# Coulomb's Law: forces between charges

1. Sep 11, 2004

### ACLerok

apparently i got the correct answer for this problem to be 8.62*10^(-5) N but when I try doing it again, I get a different answer.

A particle of charge 4.96nC is placed at the origin of an xy-coordinate system, and a second particle of charge 2.02nC is placed on the positive x-axis at 3.96cm. A third particle, of charge 6.01nC is now placed at the point 3.96cm, 3.01cm.

Find the x-component of the total force exerted on the third charge by the other two. Use episilon_0=8.85×10-12C/N*m^2 for the permittivity of free space.

I first converted each charge and distance from nC to C and cm to m. Then I used the equation F=(1/4piEpisilon_0)*(|product of charges|/distance between charges^2) to determine the electric force converted on one charge by another charge. I then multiplied this F by cos(45) to find the total x-component. I do this but i'm not getting the same answer i got before. Can someone help me out?

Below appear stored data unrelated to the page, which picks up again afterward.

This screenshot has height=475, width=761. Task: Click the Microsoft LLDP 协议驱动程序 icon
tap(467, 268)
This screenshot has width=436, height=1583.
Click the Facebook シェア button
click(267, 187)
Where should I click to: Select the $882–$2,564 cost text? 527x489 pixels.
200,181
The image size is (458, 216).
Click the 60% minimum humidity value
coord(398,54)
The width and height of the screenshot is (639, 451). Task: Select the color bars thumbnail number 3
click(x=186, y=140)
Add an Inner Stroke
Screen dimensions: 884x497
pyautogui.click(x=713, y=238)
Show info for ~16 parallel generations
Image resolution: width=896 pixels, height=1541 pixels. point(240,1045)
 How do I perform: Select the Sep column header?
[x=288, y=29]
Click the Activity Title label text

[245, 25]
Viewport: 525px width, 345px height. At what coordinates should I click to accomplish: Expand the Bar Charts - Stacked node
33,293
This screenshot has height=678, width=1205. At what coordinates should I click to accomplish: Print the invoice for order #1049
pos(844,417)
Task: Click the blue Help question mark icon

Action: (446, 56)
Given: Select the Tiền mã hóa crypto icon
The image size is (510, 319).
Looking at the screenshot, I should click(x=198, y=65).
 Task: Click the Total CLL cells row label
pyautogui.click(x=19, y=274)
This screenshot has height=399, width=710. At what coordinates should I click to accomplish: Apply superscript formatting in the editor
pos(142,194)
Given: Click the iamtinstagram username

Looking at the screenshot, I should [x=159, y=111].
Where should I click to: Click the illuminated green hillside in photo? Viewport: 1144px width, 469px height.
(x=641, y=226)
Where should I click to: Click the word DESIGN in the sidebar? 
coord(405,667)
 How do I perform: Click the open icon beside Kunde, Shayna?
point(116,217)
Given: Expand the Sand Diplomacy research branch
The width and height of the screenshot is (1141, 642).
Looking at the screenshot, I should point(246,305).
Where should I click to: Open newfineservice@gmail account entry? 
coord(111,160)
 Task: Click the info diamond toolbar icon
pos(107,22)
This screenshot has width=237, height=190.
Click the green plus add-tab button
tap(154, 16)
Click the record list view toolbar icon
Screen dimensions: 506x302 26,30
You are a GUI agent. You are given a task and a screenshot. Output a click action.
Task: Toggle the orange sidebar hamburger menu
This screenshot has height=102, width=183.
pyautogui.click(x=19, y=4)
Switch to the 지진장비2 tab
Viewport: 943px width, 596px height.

PS: how would I find the y component of the force exerted on charge 3 by charge 2? Would it just be the Force of 2 on 3 multiplied sin(90)?

2. Sep 11, 2004

### maverick280857

The first charge can be taken at the origin of a cartesian coordinate system. Next, you must compute the position vector of the second charge with respect to the first and in this case, with respect to the origin. Use the vector form of Coulomb's law:

$$\vec{F} = \frac{1}{4\pi \epsilon_{0}}\frac{Q_{1}Q_{2}}{r^{3}}\vec{r}$$

As far as resolving the forces is concerned, this one step will take care of the problem correctly if you compute the radius vector correctly.

Lets first talk of two charges, one at the origin and the other at (3.96, 3.01).

If you wish to use the scalar force equation (as you have done in the method indicated in your post), you must multiply F (magnitude) by the cosine of the angle made by the line joining the charges with the x-axis. Since charge 2 is at (3.96, 3.01) and charge 1 is at (0, 0), it is easiest to find first the tangent of that angle, which is 3.96/3.01. You can then use

$$\cos\theta = \frac{1}{\sqrt{1 + \tan^{2}\theta}}$$

(If you have a calculator, you can find the cosine directly. Alternatively, find the length of the hypotenuse of the triangle, i.e. the quantity $$\sqrt{3.96^2 + 3.01^2}$$ and then find the cosine. Your choice.)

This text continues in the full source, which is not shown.